Gli amici varisti di Rocchi avevano le Sale Var più vicine al supervisore
Repubblica descrive il sistema Rocchi che poi è il classico sistema italiano delle correnti. E poi gli addetti agli arbitri dei club, l'Inter ha Schenone uno dei guardalinee preferiti da Rocchi

Db Riyadh 22/12/2025 - finale Supercoppa Italiana / Napoli-Bologna / foto Daniele Buffa/Image Sport nella foto: Luigi De Siervo-Gianluca Rocchi
Il sistema Rocchi. Che poi è il classico sistema italiano. Forse mondiale. Se sei nel giro del capo, fai carriera. Altrimenti finisci all’opposizione e puoi solo remare in direzione contraria sperando che prima o poi il sistema cada e salirà un amichetto tuo. Puri non ce ne sono, meglio chiarirlo. Le correnti. L’Italia è una Repubblica fondata sulle correnti. Accade in ogni ambito. Il merito in Italia resta uno sconosciuto. Ci si sceglie per appartenenza, per prossimità. Non esiste che venga promosso uno bravo e non affiliato. Questo principio vale per tutti i campi, quindi non ci meravigliamo che imperasse e imperi anche nel sistema arbitrale italiano.
Oggi Repubblica scrive del sistema Rocchi (Rocchi ieri difeso da Gravina: imperdibile). I match-clou affidati solo ai suoi fedelissimi. Il quotidiano ricorda che con lui hanno fatto carriera i varisti Di Paolo, Marini, Paterna (indagato) che “sono diventati tutti Var internazionali”.
E, secondo alcune testimonianze, persino la distribuzione nelle sale Var a Lissone non era casuale.
Repubblica scrive che
“A Lissone, i “suoi” venivano destinati alle sale 4, 5, e 6: sono quelle proprio alle spalle del tavolone del supervisore.
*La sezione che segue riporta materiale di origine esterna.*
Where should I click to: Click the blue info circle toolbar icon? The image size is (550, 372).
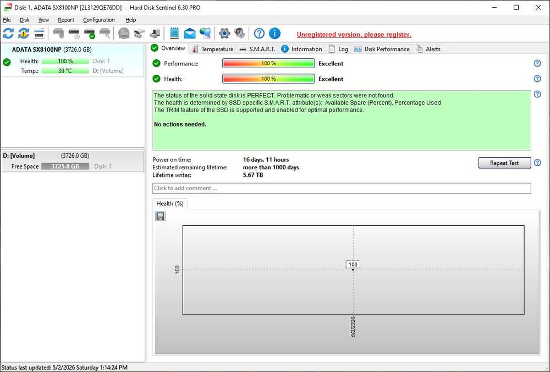(x=274, y=34)
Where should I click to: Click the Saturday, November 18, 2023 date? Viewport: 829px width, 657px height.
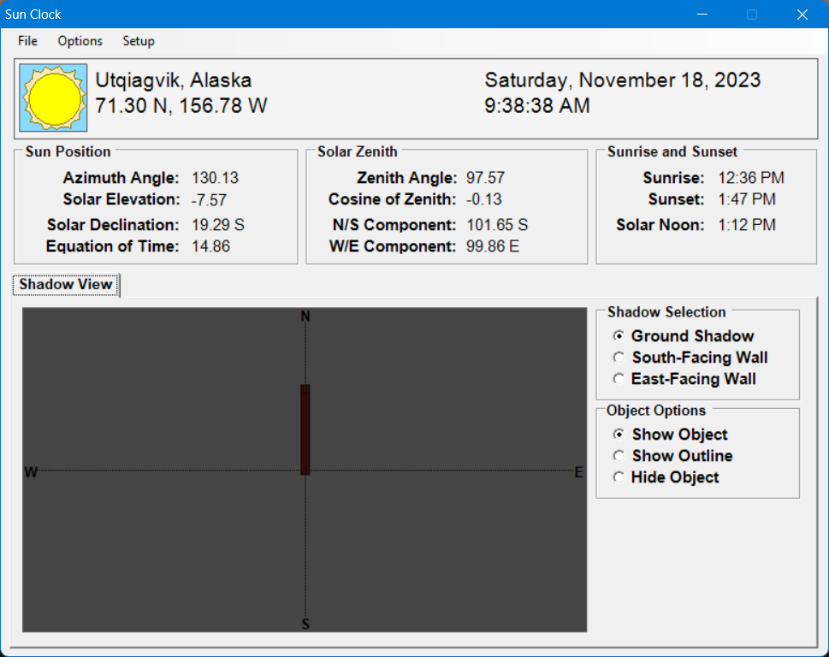622,80
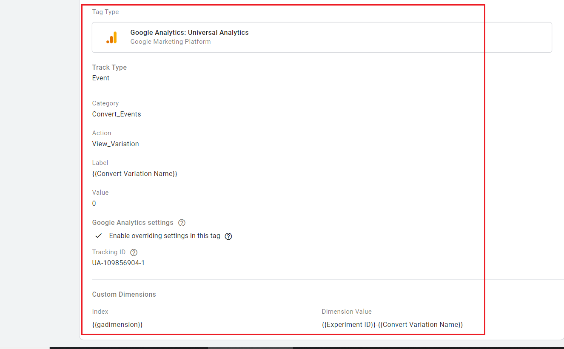
Task: Click the Google Analytics bar chart icon
Action: [112, 37]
In pratica, quelle più facilmente
raggiungibili. Al contrario, la 1 e la 7, quelle ai lati, toccavano ai Var che non necessitavano di interventi, quelli forse più autonomi, come Mazzoleni, Di Bello o Valeri”.
All’estero e alla Uefa le sale Var non hanno le pareti trasparenti
Repubblica – l’articolo è firmato Ilaria Carra – scrive che si tratta di un’anomalia tutta italiana.
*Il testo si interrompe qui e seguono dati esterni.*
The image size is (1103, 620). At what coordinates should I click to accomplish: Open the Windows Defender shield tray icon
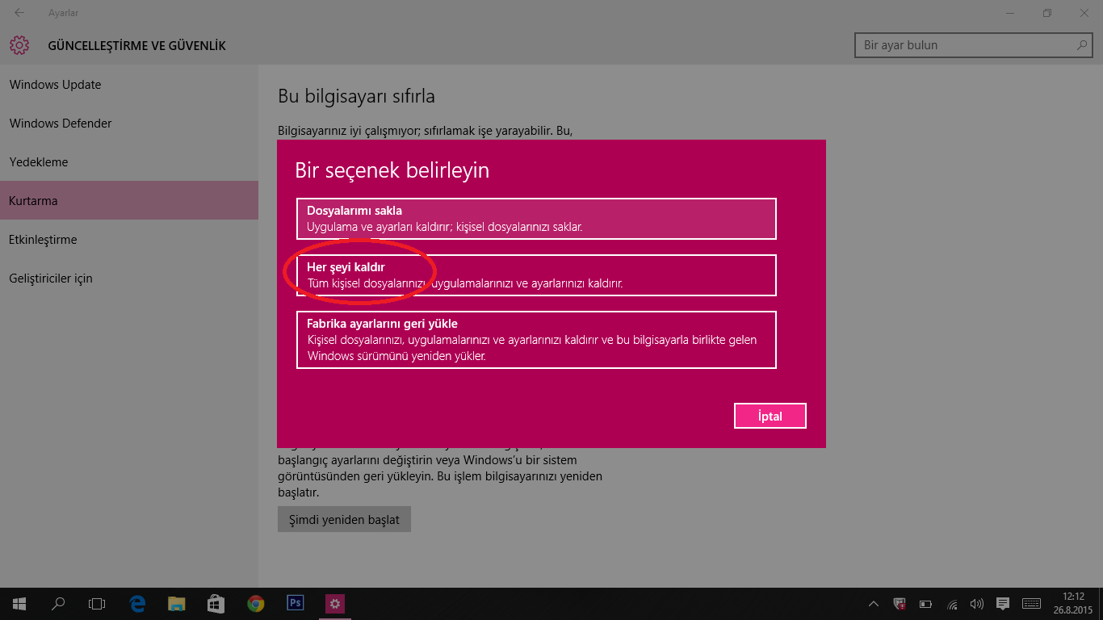[x=899, y=603]
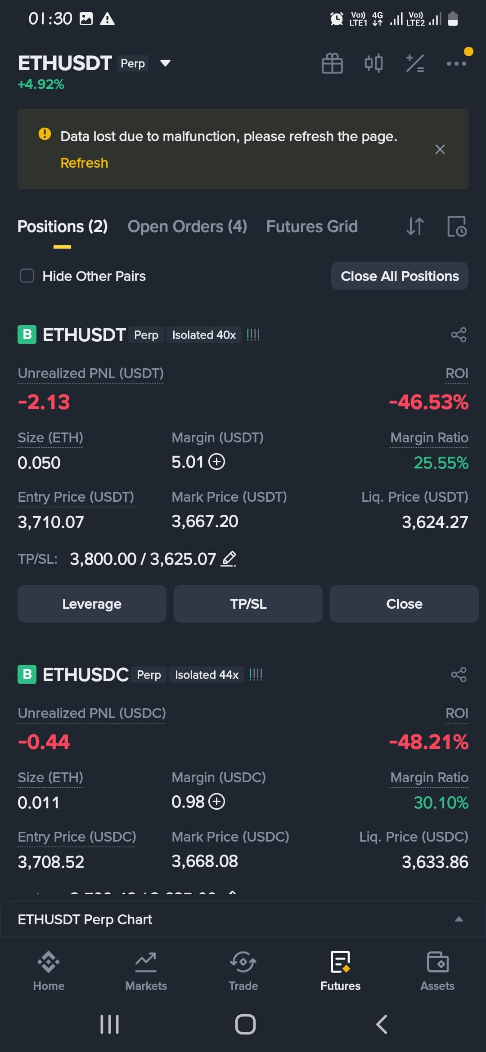Switch to the Open Orders tab

click(187, 227)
“E che in altri paesi europei e nella stessa Var Uefa per la Champions League le pareti non sono trasparenti. E chi sta fuori, non vede chi è dentro, e quindi non può condizionare e incidere”.
Interessante poi il passaggio sui rapporti che si sono consolidati nel corso degli anni. Lacci che ancora oggi uniscono arbitri e club.
Ad esempio Repubblica cita Giorgio Schenone. Chi è Schenone?
Ecco chi è:
“addetto agli arbitri dell’Inter, si dice fosse uno dei guardalinee preferiti da Rocchi, con cui aveva diviso varie trasferte europee”.
Ce ne sono anche altri, come ad esempio Maggiani “addetto agli arbitri della Juventus, ha cresciuto l’arbitro Massa, a cui lo lega antica amicizia”.